Given passage:
⟨
If you're referring to a vertical 1080p screen, which is pretty common for developers, then you'd need a 4.5-pixel-wide font, which would be extremely difficult to read (5-pixel-wide + 1 border characters are probably the limits of having recognisable characters for the full ASCII range), but with it horizontal then only 8 pixels wide would be sufficient, and there are plenty of fonts in that range.
Various 8-pixel wide "VGA"/"DOS"/"IBM terminal", as well as the classic "6x13" and "7x14" fonts which are my favourites, would qualify.
I used to think that, then I saw Monaco on an old Mac at 10pt and I changed my mind.
Windows doesn't render fonts the same way so I wound up creating a near clone of Monaco @ 10pt on a Mac and called it Monocle. I fixed some things that annoyed me along the way.
Because it's a short, extremely common, word in our field. Choosing to use it will cause confusion, and it's also rather insulting to those who wanted to use it but restrained themselves for the greater good.
This was posted to HN a couple of years ago. Has it changed since then? The discussion back then was fairly comprehensive, and most of the comments in here will likely replay the same questions (ligatures, comparison to other fonts like DejaVu sans, I vs i, etc.).
https://news.ycombinator.com/item?id=10140728
Upvoted so maybe the next person will see it before lengthily replaying the DejaVu comparison like I just did.
Then again, this is probably one of those perennial sorts of topics that's just enjoyable to chew over every now and again.
⟩
Dataset entries:
⟨
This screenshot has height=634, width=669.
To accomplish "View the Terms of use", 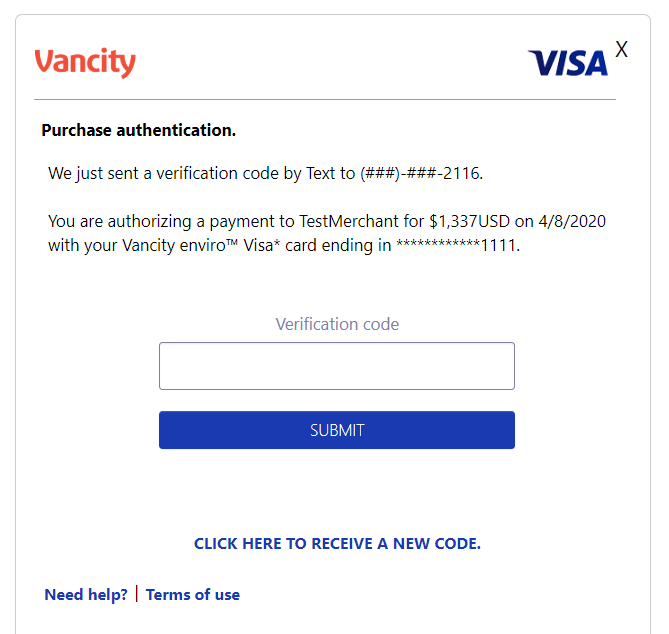I will [193, 595].
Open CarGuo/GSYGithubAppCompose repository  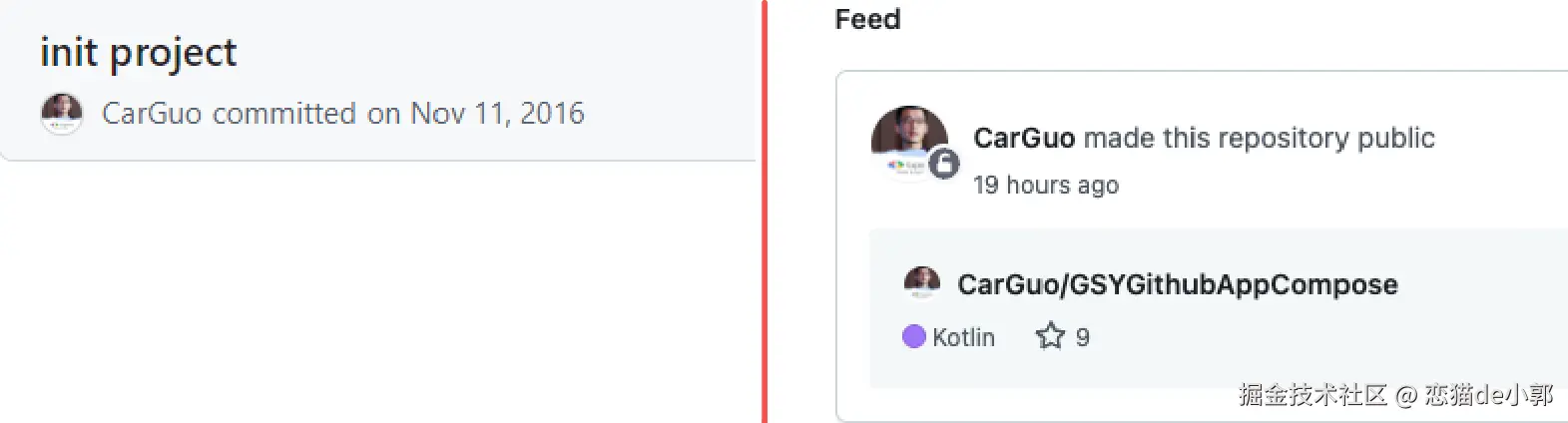[1177, 285]
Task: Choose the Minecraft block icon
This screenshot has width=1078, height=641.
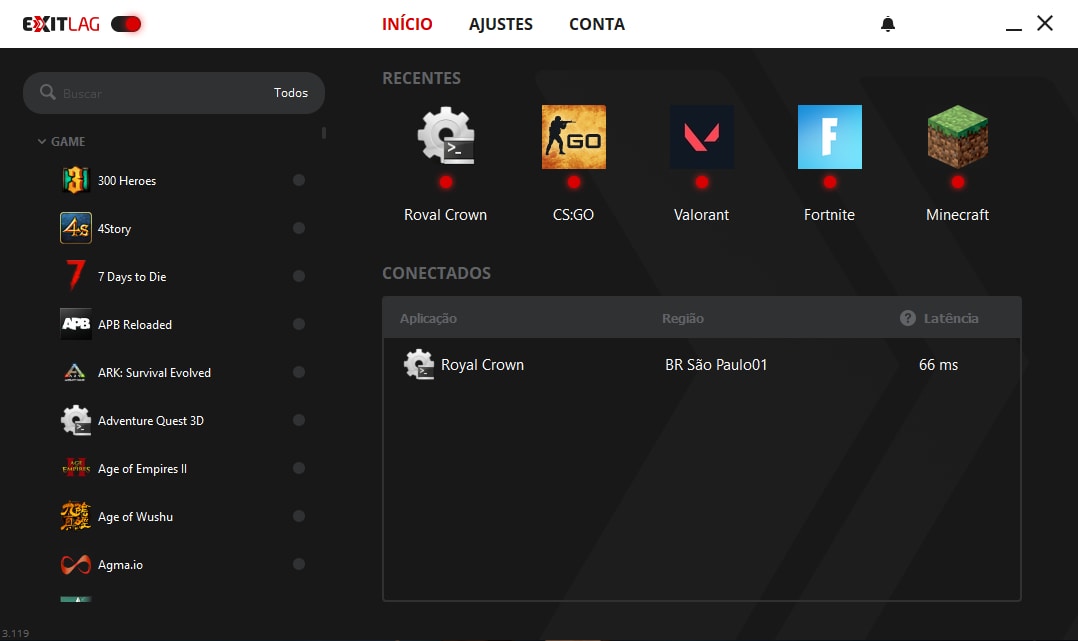Action: (x=957, y=137)
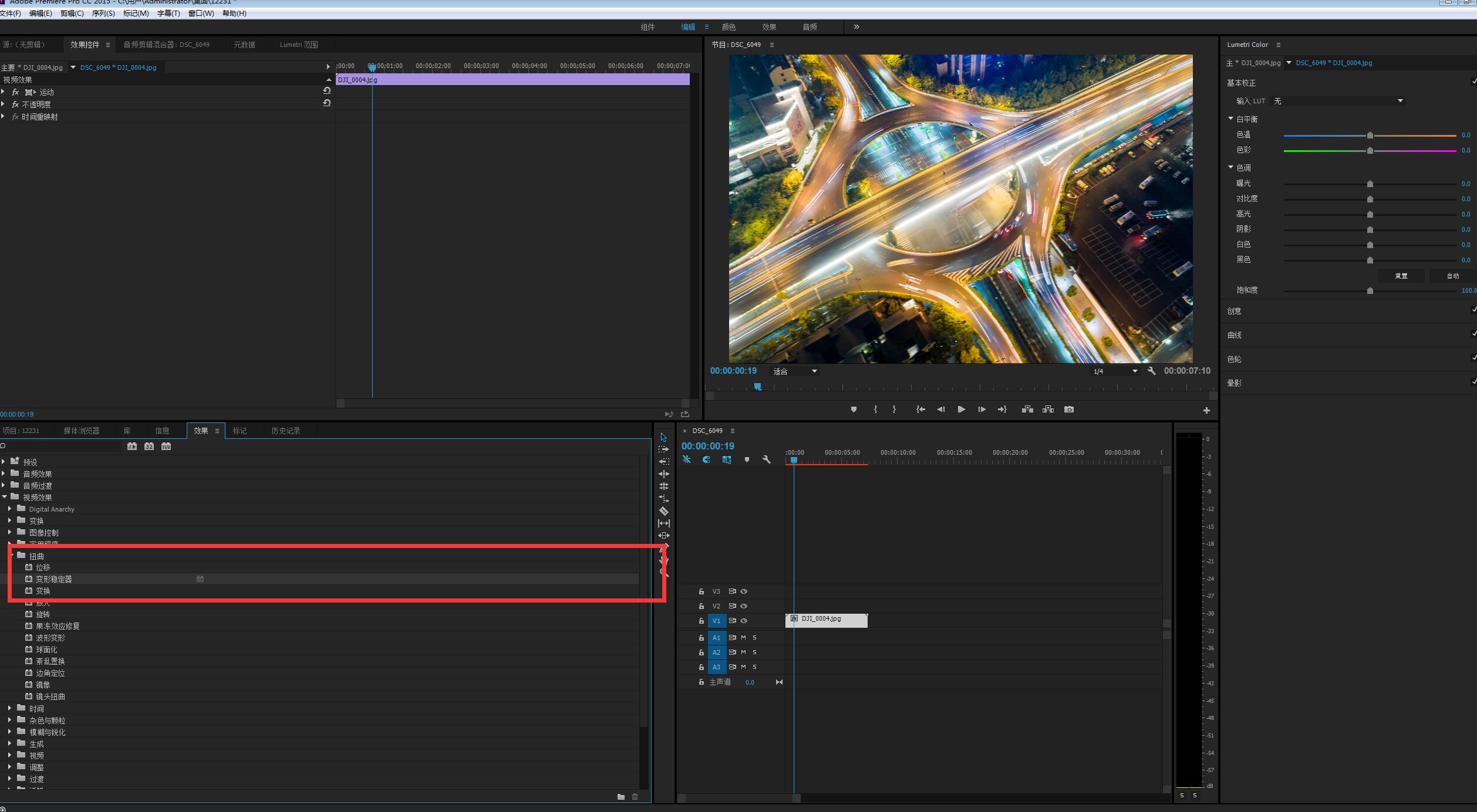Open timeline wrench settings

[x=766, y=460]
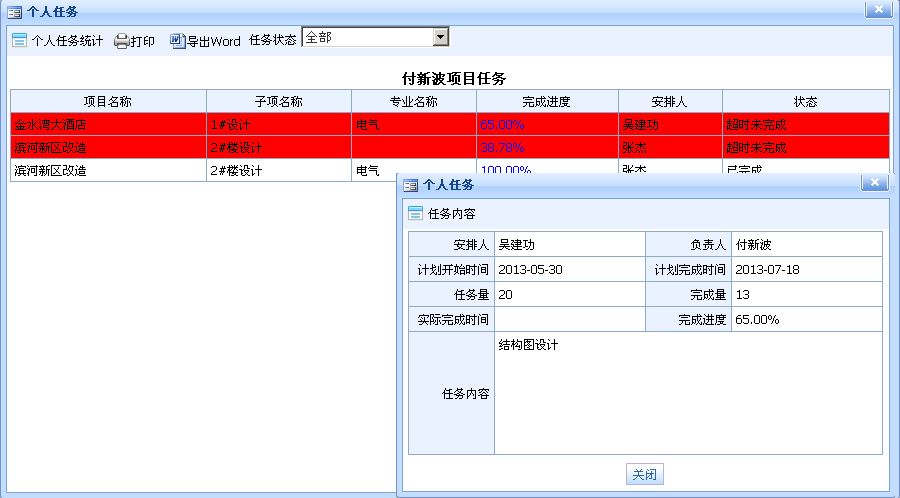Expand the 任务状态 dropdown arrow
Image resolution: width=900 pixels, height=498 pixels.
pos(440,37)
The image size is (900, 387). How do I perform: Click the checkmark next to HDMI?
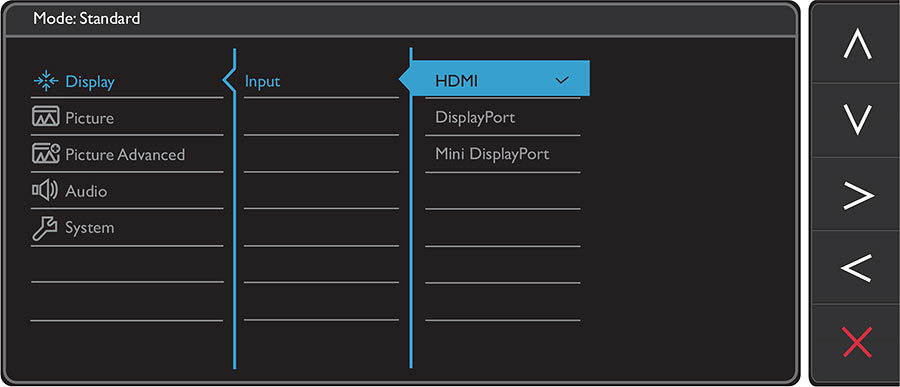562,81
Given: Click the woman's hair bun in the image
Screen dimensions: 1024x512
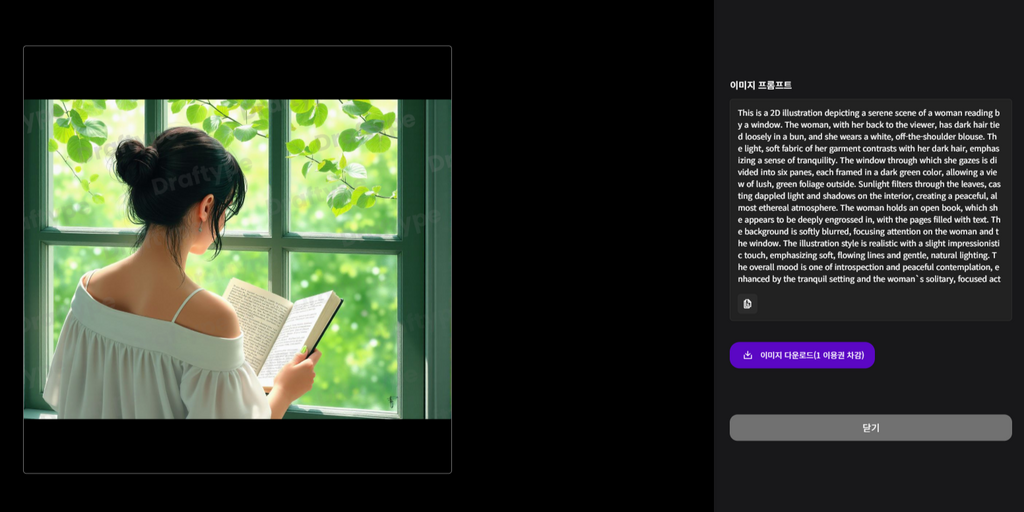Looking at the screenshot, I should pyautogui.click(x=135, y=161).
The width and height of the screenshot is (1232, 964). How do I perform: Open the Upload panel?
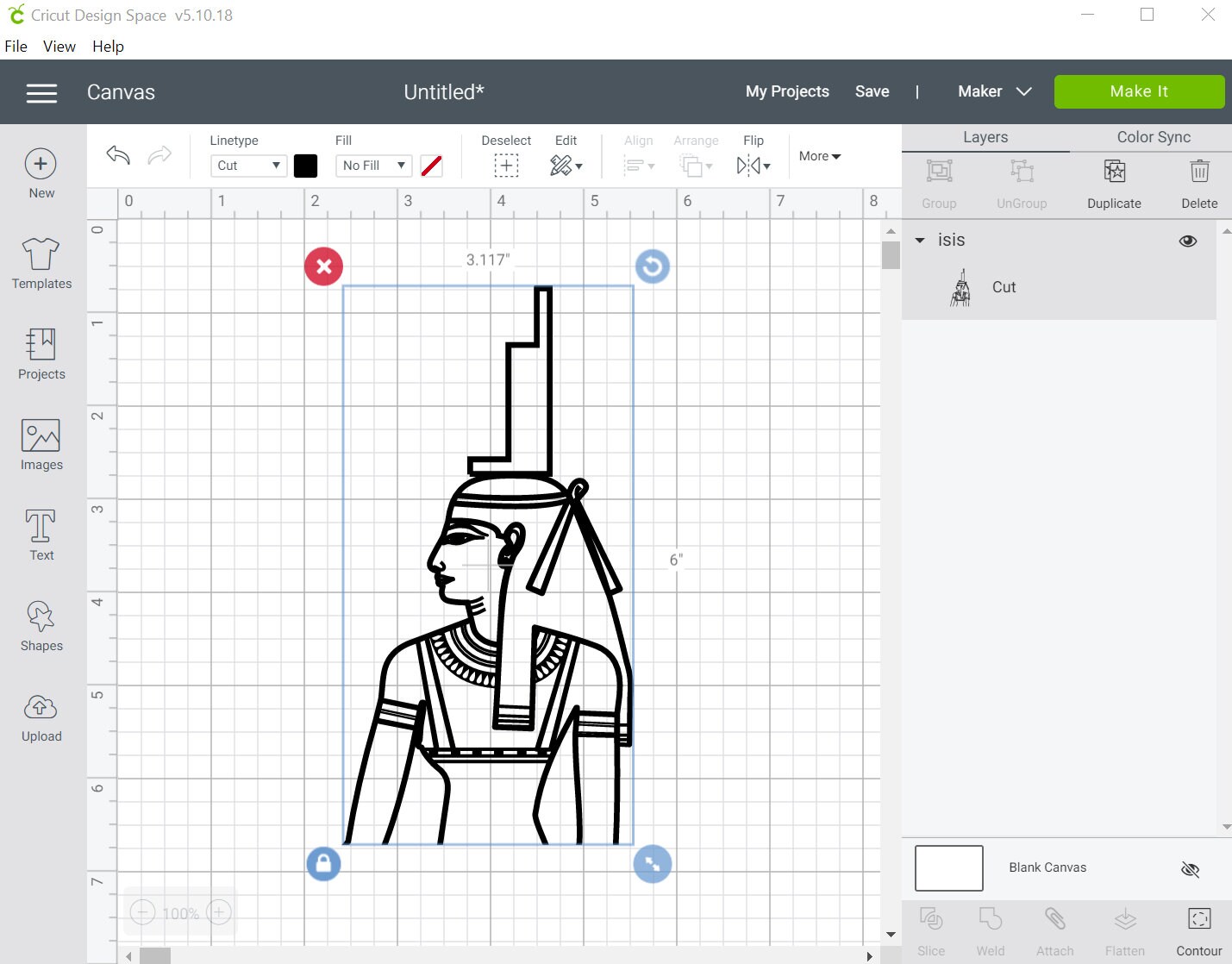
⟩
What to do:
• a. Reproduce the stretch of the font discussion from "Various 8-pixel wide" through "the greater good.".
• b. In the font discussion, what name was given to the near clone of Monaco at 10pt made for Windows?

Outputs:
• a.
Various 8-pixel wide "VGA"/"DOS"/"IBM terminal", as well as the classic "6x13" and "7x14" fonts which are my favourites, would qualify.
I used to think that, then I saw Monaco on an old Mac at 10pt and I changed my mind.
Windows doesn't render fonts the same way so I wound up creating a near clone of Monaco @ 10pt on a Mac and called it Monocle. I fixed some things that annoyed me along the way.
Because it's a short, extremely common, word in our field. Choosing to use it will cause confusion, and it's also rather insulting to those who wanted to use it but restrained themselves for the greater good.

• b. Monocle